The room Idea is great indeed :teethbut not for us:no


----------



## Ashley1990 (Aug 27, 2011)

tea111red said:


> Guys younger than me remind of my brother. I guess for me to not think of them that way, they'd have to be full of a lot of insight and/or life experience. Maybe when I'm older I'll think differently, though.


Exactly...my bro is 20.:roll.n I feel guilty checking out guys younger than him:mum...though I agree I take a glance at them ,then shake my head,nodd a little n just change my vision of sight.:no..aah I wish I were 14...

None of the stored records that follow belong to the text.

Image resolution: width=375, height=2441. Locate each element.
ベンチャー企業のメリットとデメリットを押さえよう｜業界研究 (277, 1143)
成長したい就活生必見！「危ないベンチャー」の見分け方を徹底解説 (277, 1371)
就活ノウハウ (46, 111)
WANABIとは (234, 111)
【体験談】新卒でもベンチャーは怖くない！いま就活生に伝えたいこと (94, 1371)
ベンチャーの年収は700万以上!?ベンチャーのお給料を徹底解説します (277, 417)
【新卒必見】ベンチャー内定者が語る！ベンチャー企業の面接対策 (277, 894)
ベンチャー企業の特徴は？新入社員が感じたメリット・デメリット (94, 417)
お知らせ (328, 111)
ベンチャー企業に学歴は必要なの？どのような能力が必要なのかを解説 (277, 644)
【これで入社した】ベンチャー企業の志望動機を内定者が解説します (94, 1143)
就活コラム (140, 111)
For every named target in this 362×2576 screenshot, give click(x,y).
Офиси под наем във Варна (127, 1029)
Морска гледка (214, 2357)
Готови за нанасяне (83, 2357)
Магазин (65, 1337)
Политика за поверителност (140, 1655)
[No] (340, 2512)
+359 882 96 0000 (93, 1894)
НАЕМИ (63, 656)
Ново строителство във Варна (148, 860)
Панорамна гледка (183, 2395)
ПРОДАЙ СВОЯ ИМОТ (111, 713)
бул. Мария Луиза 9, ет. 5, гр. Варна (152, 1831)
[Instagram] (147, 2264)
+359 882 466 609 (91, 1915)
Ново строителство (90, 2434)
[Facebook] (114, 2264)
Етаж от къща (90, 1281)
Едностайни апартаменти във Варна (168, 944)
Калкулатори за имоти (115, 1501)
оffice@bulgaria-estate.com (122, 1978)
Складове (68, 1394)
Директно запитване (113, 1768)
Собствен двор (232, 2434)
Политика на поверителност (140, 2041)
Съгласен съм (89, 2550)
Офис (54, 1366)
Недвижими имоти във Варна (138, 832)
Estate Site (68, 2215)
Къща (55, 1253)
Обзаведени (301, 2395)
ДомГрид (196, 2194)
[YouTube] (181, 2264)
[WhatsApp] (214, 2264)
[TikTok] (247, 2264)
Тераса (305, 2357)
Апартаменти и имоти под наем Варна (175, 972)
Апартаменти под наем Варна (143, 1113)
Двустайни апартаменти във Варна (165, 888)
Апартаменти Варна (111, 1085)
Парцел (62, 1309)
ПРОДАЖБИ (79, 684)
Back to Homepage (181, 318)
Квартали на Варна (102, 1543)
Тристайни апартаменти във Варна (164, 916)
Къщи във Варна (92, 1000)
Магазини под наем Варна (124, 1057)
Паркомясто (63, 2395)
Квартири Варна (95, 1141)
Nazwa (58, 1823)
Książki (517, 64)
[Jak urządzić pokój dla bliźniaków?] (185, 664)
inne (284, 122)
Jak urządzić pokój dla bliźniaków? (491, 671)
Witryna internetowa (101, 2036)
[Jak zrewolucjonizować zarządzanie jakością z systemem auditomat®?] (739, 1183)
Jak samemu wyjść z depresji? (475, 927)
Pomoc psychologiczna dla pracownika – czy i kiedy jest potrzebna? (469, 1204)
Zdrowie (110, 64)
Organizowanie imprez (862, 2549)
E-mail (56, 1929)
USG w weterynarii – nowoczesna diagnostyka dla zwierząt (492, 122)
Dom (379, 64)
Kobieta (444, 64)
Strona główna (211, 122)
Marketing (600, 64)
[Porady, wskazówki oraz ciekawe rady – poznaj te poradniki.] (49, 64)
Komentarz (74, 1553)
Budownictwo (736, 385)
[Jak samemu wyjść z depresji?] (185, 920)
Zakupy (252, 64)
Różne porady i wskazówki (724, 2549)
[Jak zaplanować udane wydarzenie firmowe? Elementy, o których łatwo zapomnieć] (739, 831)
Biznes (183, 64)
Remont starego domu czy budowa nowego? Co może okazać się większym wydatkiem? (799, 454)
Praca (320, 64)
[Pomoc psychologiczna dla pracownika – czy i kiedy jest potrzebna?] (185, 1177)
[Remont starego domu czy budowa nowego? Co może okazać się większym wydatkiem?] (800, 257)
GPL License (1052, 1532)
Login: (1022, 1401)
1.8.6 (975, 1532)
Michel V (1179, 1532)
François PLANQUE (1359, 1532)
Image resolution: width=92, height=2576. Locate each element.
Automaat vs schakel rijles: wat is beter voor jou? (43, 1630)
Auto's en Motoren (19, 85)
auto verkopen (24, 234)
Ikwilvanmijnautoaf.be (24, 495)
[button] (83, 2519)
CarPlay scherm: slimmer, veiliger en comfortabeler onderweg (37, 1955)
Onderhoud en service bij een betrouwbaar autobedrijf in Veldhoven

I would have loved to date Evo


----------



## Xtraneous (Oct 18, 2011)

If you like them and they're mature for their age, **** it. Do what you gotta do, don't worry about what anyone else thinks.


----------



## blc1 (Jan 8, 2009)

Probably not but not because of stigma. I'm 23 and most of the people I'm attracted to are 35+. Never really been attracted to teens, not even when I was one.


----------



## Maninthebox84 (May 3, 2012)

A guy could also be your age or older and have a mind of one 5 years younger than you.


----------



## losinghope (Mar 29, 2011)

I would say no. I am 22 so that would make him 17. Seems too weird to me. I usually think of guy being same age or older. But i guess if he was 20 or 21 that would be OK.


----------



## andy1984 (Aug 18, 2006)

so is this a hypothetical situation or what?


----------



## DesertStar91 (Feb 1, 2012)

I don't think it would matter if I was in love.


----------



## WalkingDisaster (Nov 27, 2010)

ThrashtilDeath said:


> Personally, I think it's kind of ridiculous to set age requirements at all once you're a certain age, especially anything within 10 years or so. Age doesn't guarantee maturity.
> 
> Coming up with some imaginary number because that's what your friends, family or society deems appropriate is such sad, conformist behavior. If you're 30 years old and set the limit at 25, think of all the great 24 year old people you could be missing out on. Isn't that a depressing realization to know that you're self-restricting your own happiness?
> 
> Start looking at people as PEOPLE, not numbers.


This. I've actually met a girl who was 18 and really liked this guy who was 16, blatant flirting all the time, and I heard her remark "I would definitely go out with him if he was older," and I was just thinking WTF, he's legal here, just do what feels right, who cares about the age?


----------



## ohgodits2014 (Mar 18, 2011)

Maninthebox84 said:


> A guy could also be your age or older and have a mind of one 5 years younger than you.


Sure, but could a guy 5 years younger than me have a mind of one my age or older than me? I don't think so, Mister.



> If you're 30 years old and set the limit at 25, think of all the great 24 year old people you could be missing out on.


Yeah, because the world just has a short supply of great people over the age of 25.


----------



## ThrashtilDeath (Mar 21, 2009)

rednosereindeer said:


> Yeah, because the world just has a short supply of great people over the age of 25.


The world has a short supply of great people, period. Why limit it any more than you have to? Is adhering to political correctness and social norms more important than your own happiness? I think not.


----------



## orchidsandviolins (Jul 8, 2011)

I wouldn't. I usually prefer guys a bit older than me.

Depends on the person though. At different ages people want different things.


----------



## Gryffindor85 (Nov 7, 2011)

I lost my virginity to a 41 year old, had second and only other sexual experience with a 34 year old, so it happens.


----------



## kismetie (May 20, 2012)

right now? No that would make him 15 and I don't wanna be a red dot lol at 22 and dating a 17 year old? Maybe so, leaning towards yeah.


----------